1927 film by Ewald André Dupont

Love Me and the World Is Mine is a 1928 American silent romantic film directed by Ewald André Dupont (E.A. Dupont) and released by Universal Pictures. It was adapted for the screen by Imre Fazekas, Albert DeMond, Walter Anthony, and Paul Kohner based on the 1913 novel titled Die Geschichte von der Hannerl und ihren Liebhabem by Rudolf Hans Bartsch.

==Plot==
Hannerl (Philbin) is a young woman growing up in Old Vienna. She falls in love with two men: A young army officer who can provide her love and security and an old wealthy man who can provide her a high-class life.

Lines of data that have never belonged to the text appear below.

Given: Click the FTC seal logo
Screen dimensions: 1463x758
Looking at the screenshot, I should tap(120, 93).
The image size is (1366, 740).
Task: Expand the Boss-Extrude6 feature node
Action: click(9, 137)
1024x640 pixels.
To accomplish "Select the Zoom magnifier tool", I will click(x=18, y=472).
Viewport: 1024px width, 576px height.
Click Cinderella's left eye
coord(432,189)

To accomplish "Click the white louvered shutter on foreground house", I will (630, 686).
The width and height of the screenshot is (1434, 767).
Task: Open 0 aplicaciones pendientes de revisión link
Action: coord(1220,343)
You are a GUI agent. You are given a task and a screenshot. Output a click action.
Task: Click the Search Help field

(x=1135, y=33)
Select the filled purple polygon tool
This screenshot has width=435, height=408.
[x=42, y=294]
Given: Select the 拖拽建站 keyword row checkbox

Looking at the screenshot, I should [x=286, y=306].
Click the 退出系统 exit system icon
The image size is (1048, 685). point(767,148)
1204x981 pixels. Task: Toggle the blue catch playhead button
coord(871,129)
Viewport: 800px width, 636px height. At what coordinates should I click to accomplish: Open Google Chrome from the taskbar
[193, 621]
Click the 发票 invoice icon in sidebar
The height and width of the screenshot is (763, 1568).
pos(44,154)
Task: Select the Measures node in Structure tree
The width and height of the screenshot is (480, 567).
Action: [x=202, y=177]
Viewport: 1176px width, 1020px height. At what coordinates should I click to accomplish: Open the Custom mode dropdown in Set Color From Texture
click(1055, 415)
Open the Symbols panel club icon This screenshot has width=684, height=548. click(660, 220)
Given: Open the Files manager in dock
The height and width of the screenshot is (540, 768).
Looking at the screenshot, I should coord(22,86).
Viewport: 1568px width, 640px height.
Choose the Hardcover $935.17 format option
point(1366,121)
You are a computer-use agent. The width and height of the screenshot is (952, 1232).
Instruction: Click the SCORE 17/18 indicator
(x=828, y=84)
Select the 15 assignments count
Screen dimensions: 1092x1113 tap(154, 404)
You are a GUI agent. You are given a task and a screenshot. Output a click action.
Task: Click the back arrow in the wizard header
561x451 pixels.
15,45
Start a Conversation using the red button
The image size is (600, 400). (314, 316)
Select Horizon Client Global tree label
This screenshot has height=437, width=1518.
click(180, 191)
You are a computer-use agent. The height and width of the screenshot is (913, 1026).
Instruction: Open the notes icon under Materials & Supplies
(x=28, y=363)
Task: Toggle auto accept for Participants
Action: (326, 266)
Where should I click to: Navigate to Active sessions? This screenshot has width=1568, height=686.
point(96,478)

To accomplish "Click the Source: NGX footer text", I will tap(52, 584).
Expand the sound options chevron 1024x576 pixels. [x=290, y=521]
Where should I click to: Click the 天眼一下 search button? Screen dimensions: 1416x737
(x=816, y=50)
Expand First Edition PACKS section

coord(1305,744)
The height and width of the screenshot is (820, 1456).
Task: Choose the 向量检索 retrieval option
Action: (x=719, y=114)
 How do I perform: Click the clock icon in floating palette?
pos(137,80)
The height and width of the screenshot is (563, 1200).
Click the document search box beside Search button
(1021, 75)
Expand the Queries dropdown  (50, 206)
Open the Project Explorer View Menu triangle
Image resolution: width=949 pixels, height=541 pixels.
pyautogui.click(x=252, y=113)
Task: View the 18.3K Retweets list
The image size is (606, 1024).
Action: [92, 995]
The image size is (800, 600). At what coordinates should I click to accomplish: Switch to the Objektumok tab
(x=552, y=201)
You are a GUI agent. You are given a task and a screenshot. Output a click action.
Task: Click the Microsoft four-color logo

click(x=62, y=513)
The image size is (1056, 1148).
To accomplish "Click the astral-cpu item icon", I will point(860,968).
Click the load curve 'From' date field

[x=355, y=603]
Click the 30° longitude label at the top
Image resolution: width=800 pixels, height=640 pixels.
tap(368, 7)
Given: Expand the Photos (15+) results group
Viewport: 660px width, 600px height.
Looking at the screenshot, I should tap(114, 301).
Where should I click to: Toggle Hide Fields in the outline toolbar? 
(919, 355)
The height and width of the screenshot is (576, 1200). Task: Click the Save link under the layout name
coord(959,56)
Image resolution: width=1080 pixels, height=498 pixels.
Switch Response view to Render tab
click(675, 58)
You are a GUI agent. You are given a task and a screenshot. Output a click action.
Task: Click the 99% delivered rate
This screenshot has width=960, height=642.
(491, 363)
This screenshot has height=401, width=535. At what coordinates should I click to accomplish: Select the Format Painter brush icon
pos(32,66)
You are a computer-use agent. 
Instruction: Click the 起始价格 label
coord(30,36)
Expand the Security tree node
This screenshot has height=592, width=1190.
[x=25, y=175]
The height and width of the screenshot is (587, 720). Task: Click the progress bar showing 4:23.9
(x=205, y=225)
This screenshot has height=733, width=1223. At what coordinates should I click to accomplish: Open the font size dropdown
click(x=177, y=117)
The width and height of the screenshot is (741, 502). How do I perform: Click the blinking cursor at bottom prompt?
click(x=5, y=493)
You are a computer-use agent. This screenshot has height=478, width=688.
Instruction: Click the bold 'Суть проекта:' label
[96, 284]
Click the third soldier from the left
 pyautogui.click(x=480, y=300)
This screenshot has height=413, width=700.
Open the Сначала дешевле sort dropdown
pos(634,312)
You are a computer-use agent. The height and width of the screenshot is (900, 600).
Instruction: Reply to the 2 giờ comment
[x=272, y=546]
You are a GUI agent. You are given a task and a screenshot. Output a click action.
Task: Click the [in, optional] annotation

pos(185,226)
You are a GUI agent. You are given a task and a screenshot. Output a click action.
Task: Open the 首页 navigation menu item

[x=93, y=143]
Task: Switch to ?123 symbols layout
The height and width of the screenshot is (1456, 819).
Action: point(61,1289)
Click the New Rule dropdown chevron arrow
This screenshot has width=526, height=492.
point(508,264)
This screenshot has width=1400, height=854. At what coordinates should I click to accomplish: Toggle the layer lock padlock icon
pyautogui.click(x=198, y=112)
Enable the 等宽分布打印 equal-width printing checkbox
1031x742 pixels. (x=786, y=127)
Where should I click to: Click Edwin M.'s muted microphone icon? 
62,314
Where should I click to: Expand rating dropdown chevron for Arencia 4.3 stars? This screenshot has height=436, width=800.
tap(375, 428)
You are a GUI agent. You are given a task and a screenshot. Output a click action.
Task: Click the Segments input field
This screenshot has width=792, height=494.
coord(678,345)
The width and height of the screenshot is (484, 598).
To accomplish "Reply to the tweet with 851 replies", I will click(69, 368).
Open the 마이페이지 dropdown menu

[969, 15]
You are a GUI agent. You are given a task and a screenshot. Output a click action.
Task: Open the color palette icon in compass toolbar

She doesn't know who she wants to spend her life with, but must make her decision.

==Cast==
- Mary Philbin as Hannerl
- Norman Kerry as Von Vigilatti
- Betty Compson as Mitzel
- Henry B. Walthall as Van Denbosch
- Mathilde Brundage as Mrs. Van Denbosch
- Charles Sellon as Mr. Thule
- Martha Mattox as Mrs. Thule
- George Siegmann as Porter
- Robert Anderson as Orderly
- Albert Conti as Billie
- Emily Fitzroy as The Porter's Wife
- Charles Puffy as Coachman

==Preservation==
Love Me and the World Is Mine is considered completely extant with prints held by the Cinematheque Royale de Belgique in Brussels and the Danish Film Institute in Copenhagen.